__Pixel coordinate grounding data__.
● ● ● ●
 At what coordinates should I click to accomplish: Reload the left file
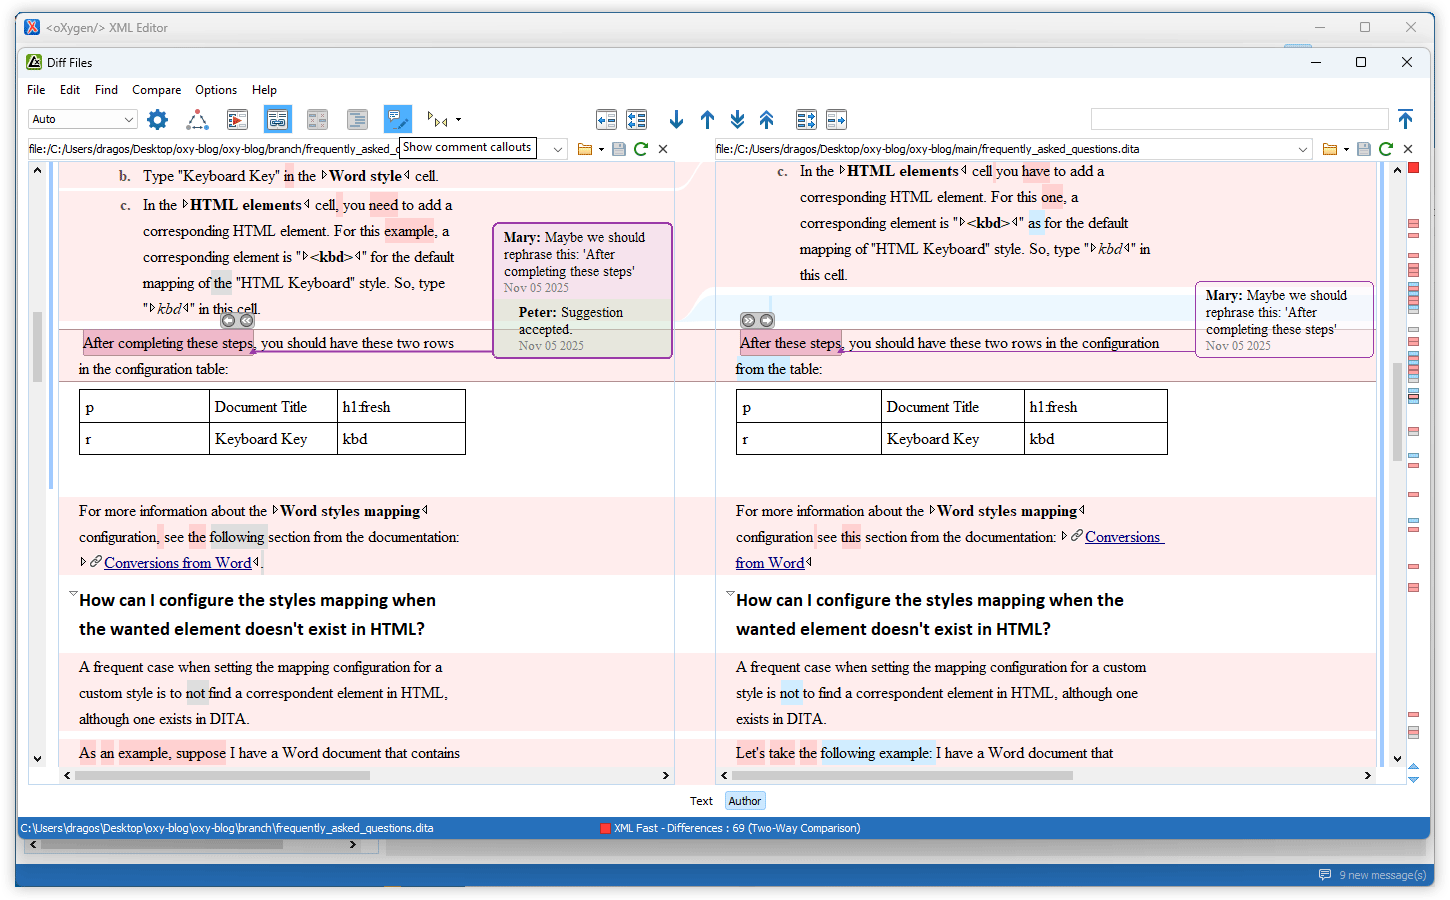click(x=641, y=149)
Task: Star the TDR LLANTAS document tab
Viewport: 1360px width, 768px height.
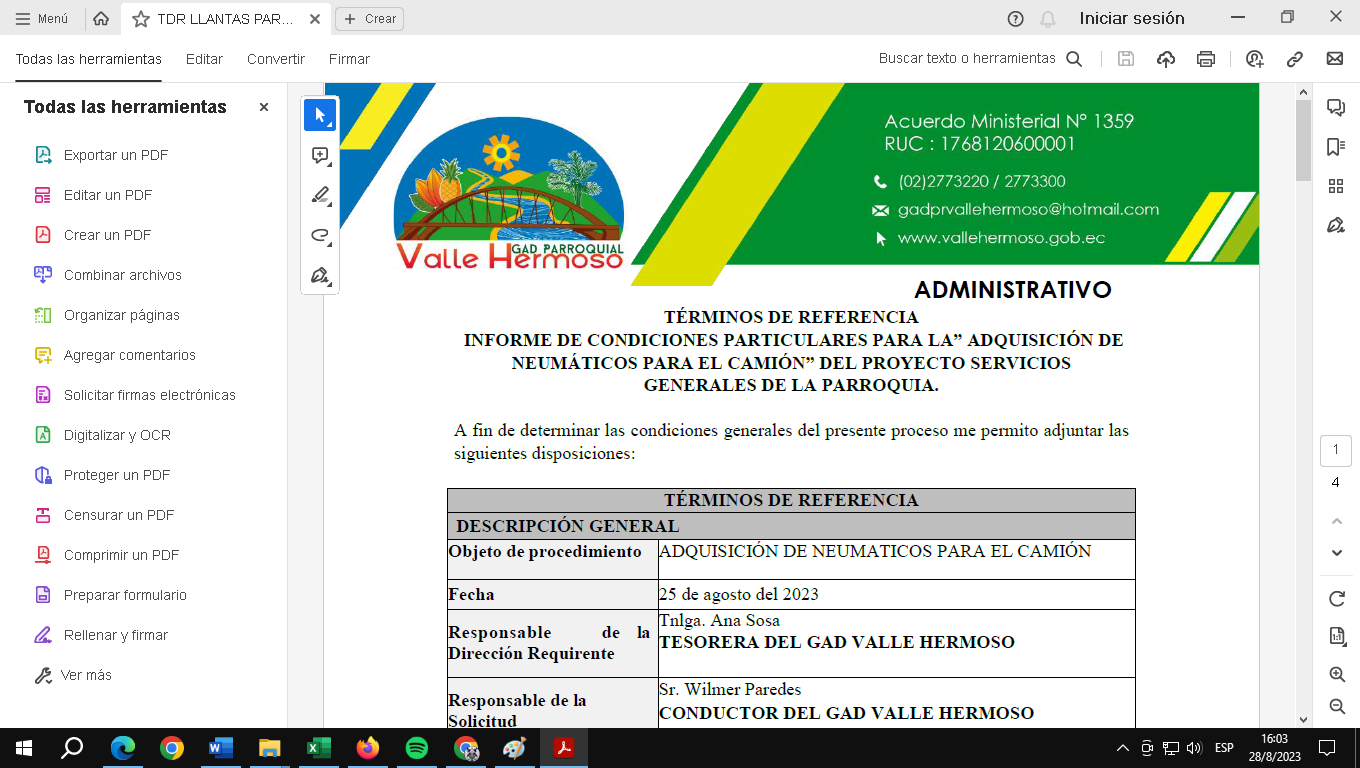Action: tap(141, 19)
● ● ● ●
__What you should do__. Reproduce the lines above exactly, image-free.

__Task result__.
 At what coordinates should I click to accomplish: Reload the left file
click(x=641, y=149)
Task: Star the TDR LLANTAS document tab
Viewport: 1360px width, 768px height.
Action: tap(141, 19)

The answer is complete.